Fig. 3 Photocurrent responses for each WO₃ sample under simulated 1 sun illumination from the front side in 0.1 M H₂SO₄, scan rate 10 mV s⁻¹. Data given for ‘very high’ [V_O] (blue), ‘high’ [V_O] (green), ‘medium’ [V_O] (yellow) and ‘low’ [V_O] (red).

To further confirm that the trends in performance observed were due to variations only in oxygen vacancy content, we annealed the ‘low’ and ‘medium’ [V_O] samples in a reducing atmosphere (10% H₂) to add oxygen vacancies back into the samples. Fig. S7† shows that the performance of the poorly doped sample increased after this treatment while the best performing sample gave less photocurrent following H₂ annealing as the concentration of oxygen vacancies then surpassed the optimum.

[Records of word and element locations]
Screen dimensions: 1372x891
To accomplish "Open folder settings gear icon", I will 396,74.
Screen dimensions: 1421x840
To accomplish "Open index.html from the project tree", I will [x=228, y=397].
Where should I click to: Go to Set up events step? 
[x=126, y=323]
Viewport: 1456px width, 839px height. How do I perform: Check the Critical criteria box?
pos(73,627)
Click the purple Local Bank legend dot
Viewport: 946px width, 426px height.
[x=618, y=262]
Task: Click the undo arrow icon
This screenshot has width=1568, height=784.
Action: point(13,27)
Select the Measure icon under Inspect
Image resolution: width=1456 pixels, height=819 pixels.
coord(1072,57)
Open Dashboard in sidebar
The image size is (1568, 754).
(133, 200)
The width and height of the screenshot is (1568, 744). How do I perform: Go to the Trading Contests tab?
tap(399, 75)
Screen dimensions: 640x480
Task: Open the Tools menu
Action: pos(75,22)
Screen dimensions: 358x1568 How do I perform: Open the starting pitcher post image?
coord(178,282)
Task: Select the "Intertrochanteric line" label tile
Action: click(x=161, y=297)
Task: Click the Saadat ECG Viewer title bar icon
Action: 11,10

[Directions]: Can you write out everything from "Fig. 3 Photocurrent" down to "surpassed the optimum." in the oxygen vacancy passage above, word for word?

[Result]:
Fig. 3 Photocurrent responses for each WO₃ sample under simulated 1 sun illumination from the front side in 0.1 M H₂SO₄, scan rate 10 mV s⁻¹. Data given for ‘very high’ [V_O] (blue), ‘high’ [V_O] (green), ‘medium’ [V_O] (yellow) and ‘low’ [V_O] (red).

To further confirm that the trends in performance observed were due to variations only in oxygen vacancy content, we annealed the ‘low’ and ‘medium’ [V_O] samples in a reducing atmosphere (10% H₂) to add oxygen vacancies back into the samples. Fig. S7† shows that the performance of the poorly doped sample increased after this treatment while the best performing sample gave less photocurrent following H₂ annealing as the concentration of oxygen vacancies then surpassed the optimum.